5. Regulatory Landscape and Future Directions

5.1. FDA Designations

Paxalisib has received multiple special designations from the U.S. Food and Drug Administration (FDA), acknowledging its potential to address unmet medical needs in serious and rare oncological conditions. These designations are intended to facilitate and expedite the development and review process.

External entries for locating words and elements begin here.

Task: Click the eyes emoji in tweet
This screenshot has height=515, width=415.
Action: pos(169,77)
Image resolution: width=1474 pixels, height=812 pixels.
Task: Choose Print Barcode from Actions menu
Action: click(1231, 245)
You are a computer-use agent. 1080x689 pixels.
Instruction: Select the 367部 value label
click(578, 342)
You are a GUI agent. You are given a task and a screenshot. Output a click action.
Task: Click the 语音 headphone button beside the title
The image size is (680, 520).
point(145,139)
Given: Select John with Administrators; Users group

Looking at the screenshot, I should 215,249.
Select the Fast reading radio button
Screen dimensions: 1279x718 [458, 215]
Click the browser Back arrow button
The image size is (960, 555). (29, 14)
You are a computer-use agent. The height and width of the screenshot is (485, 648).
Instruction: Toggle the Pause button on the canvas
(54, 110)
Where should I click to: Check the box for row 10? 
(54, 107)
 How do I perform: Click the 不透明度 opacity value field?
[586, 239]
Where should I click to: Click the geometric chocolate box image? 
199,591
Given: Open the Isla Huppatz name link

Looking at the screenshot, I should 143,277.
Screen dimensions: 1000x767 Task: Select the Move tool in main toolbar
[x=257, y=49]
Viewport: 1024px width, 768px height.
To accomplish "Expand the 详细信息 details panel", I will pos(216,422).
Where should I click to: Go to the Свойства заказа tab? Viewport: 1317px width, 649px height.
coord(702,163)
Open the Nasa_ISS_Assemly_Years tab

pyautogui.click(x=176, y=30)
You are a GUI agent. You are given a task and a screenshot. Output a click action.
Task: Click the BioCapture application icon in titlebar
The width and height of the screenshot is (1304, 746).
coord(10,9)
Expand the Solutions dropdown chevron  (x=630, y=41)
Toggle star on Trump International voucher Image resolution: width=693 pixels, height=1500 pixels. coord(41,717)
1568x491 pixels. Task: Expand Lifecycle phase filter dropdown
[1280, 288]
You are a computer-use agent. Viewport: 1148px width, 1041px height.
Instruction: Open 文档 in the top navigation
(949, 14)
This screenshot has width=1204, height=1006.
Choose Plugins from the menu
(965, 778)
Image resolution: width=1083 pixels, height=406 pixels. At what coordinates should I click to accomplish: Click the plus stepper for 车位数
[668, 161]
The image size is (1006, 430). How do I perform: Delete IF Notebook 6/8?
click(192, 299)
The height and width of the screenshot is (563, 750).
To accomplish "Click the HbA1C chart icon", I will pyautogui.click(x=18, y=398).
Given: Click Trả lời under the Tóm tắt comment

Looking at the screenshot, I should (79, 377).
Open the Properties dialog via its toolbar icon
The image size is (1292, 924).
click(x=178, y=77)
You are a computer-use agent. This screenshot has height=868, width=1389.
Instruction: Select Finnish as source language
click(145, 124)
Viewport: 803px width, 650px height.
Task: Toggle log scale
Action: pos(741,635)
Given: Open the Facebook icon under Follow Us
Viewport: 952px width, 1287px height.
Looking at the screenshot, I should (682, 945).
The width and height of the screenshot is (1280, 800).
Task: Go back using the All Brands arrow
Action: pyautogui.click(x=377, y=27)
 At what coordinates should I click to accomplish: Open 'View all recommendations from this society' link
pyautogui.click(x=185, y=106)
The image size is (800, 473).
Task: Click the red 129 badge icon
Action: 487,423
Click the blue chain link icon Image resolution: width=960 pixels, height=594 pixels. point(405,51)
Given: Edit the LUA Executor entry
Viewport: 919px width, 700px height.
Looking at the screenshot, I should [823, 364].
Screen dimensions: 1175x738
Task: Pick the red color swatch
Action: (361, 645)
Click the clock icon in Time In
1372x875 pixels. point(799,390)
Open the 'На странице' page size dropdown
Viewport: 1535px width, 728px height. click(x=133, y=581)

• Orphan Drug Designation (ODD):
• Glioblastoma: Granted in February 2018.[6]
• Diffuse Intrinsic Pontine Glioma (DIPG): Granted in August 2020.[6]
• Atypical Teratoid / Rhabdoid Tumours (AT/RT): Granted in July 2022.[6]
• Fast Track Designation (FTD):
• Glioblastoma (for patients with unmethylated MGMT promoter status, following radiation plus temozolomide therapy): Granted in August 2020.[6]
• Solid tumor brain metastases harboring PI3K pathway mutations (in combination with radiation therapy): Granted in July 2023.[6]
• Rare Pediatric Disease Designation (RPDD):
• Diffuse Intrinsic Pontine Glioma (DIPG): Granted in August 2020.[6]
• Atypical Teratoid / Rhabdoid Tumours (AT/RT): Granted in June 2022.[6]

The accumulation of these FDA designations across several distinct brain cancer indications highlights the significant unmet medical need in these conditions. It also reflects the FDA's acknowledgment of Paxalisib's potential to offer a meaningful therapeutic advancement. Such designations provide valuable incentives, including potential market exclusivity, tax credits, and enhanced regulatory interaction, which can be particularly beneficial for smaller biotechnology companies like Kazia Therapeutics.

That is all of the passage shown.